Outliners.com Message ID: 2375
Posted by srdiamond15
2004-12-28 17:43:38
More complex. It doesn’t do anything to help you out. But then, if UR shaped up the outline, what would I do with NoteMap?
Daly discussed DoOrganizer as a knowledge organizer with a calendar. Hardly. The notes functionality in DoOrganizer is not well-developed, being only one of about six functions, including the typical task and calendar but also allowing mind maps. What is most well-developed in DoOrganizer is the formatting of text and the elaboration of images.DoOrganizer is GemX’s business pim. The new TextNotes Pro is their knowledge organizer. If you compare the notes features of TextNotes Pro 4 and DoOrganizer, which cost the same or about the same, you can see what a positive difference *leaving out* a calendar (and related functions) can make. GemX also supplies a separate calendaring product without any knowledge organizing features. TexNotes Pro seems to be a very _appealing_ program, but it lacks a feature important to a knowledge organizer, cloning. It apparently tries to make due with a duplicate command instead.

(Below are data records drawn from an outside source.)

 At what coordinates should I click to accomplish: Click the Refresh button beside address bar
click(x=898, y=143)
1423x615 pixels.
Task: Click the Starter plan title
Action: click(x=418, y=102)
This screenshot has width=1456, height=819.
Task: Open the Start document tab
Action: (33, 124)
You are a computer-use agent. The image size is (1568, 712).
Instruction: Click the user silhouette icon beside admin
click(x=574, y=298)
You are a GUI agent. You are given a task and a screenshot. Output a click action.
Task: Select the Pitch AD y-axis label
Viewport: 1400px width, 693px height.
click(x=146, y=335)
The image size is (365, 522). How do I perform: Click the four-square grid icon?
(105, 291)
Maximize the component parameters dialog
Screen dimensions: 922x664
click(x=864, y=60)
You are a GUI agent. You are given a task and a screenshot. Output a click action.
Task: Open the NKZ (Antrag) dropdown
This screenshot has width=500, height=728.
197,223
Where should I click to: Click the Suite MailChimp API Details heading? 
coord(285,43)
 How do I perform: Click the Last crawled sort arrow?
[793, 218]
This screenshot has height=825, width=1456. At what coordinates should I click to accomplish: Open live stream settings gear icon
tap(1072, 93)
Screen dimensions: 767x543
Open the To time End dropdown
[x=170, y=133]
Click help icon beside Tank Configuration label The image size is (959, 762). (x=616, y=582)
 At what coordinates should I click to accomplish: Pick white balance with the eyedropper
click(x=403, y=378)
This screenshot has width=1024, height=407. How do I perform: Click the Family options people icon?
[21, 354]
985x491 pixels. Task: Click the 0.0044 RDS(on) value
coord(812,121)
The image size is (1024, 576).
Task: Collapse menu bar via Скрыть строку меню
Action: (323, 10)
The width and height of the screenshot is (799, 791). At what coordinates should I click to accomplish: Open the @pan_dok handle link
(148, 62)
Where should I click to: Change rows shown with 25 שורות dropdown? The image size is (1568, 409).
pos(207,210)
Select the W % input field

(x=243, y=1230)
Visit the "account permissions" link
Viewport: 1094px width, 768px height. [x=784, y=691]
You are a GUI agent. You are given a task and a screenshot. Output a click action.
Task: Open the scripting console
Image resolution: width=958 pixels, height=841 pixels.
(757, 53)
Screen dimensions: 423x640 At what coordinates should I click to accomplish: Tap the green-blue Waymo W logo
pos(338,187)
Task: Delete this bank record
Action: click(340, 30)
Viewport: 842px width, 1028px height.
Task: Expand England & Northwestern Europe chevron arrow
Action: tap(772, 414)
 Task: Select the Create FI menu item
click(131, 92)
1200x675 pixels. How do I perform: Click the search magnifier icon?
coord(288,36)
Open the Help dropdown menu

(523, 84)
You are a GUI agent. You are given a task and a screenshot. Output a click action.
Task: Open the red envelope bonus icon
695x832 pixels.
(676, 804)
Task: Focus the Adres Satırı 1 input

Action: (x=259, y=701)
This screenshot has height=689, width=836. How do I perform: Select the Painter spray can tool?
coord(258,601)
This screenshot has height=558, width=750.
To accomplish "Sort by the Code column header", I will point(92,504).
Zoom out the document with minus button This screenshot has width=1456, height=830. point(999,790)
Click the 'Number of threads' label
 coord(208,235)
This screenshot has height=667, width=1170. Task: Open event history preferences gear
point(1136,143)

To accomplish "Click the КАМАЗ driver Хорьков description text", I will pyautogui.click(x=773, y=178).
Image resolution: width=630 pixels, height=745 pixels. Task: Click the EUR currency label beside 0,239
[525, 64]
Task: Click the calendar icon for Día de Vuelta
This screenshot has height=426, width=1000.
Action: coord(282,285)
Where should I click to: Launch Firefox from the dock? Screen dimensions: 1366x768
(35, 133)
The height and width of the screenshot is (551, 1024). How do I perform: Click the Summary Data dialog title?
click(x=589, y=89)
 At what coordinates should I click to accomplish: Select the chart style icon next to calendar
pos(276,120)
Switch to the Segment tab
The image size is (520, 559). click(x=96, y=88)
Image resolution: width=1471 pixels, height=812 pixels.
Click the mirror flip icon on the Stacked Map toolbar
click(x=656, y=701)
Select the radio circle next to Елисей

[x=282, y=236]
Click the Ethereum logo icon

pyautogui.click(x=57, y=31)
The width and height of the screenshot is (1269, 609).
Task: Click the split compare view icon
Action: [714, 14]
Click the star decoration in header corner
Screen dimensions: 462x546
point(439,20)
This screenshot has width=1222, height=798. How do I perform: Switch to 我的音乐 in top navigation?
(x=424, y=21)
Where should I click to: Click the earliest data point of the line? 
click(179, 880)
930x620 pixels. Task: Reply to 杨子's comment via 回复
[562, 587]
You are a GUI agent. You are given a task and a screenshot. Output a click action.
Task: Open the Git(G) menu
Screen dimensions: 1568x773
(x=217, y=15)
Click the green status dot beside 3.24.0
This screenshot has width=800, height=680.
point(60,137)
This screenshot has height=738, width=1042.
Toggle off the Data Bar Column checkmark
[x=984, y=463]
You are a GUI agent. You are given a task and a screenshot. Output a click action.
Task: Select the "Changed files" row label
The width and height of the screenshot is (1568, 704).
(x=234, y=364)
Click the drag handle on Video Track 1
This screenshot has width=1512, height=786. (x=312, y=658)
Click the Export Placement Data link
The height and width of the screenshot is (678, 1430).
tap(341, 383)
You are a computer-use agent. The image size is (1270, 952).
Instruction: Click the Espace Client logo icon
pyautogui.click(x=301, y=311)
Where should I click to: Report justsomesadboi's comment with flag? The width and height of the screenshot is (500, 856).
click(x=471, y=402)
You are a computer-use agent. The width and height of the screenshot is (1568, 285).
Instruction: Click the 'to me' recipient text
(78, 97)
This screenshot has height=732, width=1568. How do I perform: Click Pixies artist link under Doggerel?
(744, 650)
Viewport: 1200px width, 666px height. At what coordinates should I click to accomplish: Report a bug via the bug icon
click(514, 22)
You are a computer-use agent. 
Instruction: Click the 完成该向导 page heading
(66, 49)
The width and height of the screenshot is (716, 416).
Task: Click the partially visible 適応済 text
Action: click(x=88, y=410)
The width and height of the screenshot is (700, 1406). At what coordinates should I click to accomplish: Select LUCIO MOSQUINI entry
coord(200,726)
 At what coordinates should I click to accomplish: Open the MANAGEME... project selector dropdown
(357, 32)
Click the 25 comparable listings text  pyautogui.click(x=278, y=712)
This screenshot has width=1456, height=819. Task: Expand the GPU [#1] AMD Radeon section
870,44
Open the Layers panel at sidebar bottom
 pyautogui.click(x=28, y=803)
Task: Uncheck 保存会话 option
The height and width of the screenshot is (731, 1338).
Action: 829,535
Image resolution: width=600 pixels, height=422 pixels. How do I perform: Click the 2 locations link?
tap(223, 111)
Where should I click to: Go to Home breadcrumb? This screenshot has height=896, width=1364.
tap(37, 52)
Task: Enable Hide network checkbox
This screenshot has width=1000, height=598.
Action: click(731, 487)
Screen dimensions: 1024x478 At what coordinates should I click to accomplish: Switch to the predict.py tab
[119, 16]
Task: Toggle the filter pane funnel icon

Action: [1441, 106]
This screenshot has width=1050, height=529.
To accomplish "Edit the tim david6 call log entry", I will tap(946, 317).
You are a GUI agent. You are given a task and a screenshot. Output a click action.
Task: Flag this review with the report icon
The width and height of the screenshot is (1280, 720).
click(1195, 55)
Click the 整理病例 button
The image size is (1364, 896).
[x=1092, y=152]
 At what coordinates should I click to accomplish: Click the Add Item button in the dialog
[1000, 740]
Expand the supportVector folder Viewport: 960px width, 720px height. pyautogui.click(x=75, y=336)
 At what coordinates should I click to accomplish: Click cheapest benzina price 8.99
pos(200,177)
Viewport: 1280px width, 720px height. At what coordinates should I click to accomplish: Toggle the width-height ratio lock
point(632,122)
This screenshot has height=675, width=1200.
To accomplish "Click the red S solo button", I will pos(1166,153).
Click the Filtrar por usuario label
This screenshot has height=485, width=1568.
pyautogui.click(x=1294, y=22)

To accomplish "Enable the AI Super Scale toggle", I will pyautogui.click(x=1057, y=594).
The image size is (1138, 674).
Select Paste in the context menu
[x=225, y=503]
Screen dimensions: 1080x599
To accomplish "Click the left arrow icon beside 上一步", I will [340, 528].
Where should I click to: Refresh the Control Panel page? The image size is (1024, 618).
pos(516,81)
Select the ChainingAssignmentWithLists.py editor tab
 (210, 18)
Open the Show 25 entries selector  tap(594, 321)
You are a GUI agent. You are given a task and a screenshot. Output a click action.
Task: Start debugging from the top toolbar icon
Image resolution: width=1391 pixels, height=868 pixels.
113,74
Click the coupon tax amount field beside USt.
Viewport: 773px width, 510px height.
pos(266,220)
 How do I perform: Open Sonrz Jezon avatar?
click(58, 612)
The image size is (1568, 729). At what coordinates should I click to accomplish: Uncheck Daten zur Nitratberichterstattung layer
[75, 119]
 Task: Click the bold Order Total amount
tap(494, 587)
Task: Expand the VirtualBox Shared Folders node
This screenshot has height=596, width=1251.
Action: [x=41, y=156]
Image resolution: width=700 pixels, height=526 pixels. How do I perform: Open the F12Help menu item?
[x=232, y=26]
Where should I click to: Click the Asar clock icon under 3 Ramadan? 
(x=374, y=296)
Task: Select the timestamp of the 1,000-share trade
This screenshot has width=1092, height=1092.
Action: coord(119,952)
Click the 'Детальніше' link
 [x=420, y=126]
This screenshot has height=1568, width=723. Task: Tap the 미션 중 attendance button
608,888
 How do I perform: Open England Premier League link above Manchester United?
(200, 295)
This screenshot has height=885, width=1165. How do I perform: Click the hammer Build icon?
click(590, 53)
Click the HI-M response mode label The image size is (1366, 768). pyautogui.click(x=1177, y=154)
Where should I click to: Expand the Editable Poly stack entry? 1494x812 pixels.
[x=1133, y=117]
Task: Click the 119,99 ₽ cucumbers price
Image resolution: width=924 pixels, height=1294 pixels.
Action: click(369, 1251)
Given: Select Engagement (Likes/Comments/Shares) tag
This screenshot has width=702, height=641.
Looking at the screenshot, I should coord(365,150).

Daly surmised that I had never held a position requiring responses to changing conditions. That’s not really true as I am an attorney who tries civil cases. Trial dates and motion hearings do not generally require correlating shifting dates with the relative value of information, so I use a to do manager separate from my knowledge manager. I use a to do manager based on outlining; it is called Agenda at Once.
Which brings me to another problem with these all-in-one solutions. The more functions an application affords, the greater the likelihood that you won’t like one or another of its implementations. But it is a trade-off. I’m sure there’s a category of fast-moving professionals who need a calendar integrated with their information manager, whether as part of one program or as two programs with high interoperability.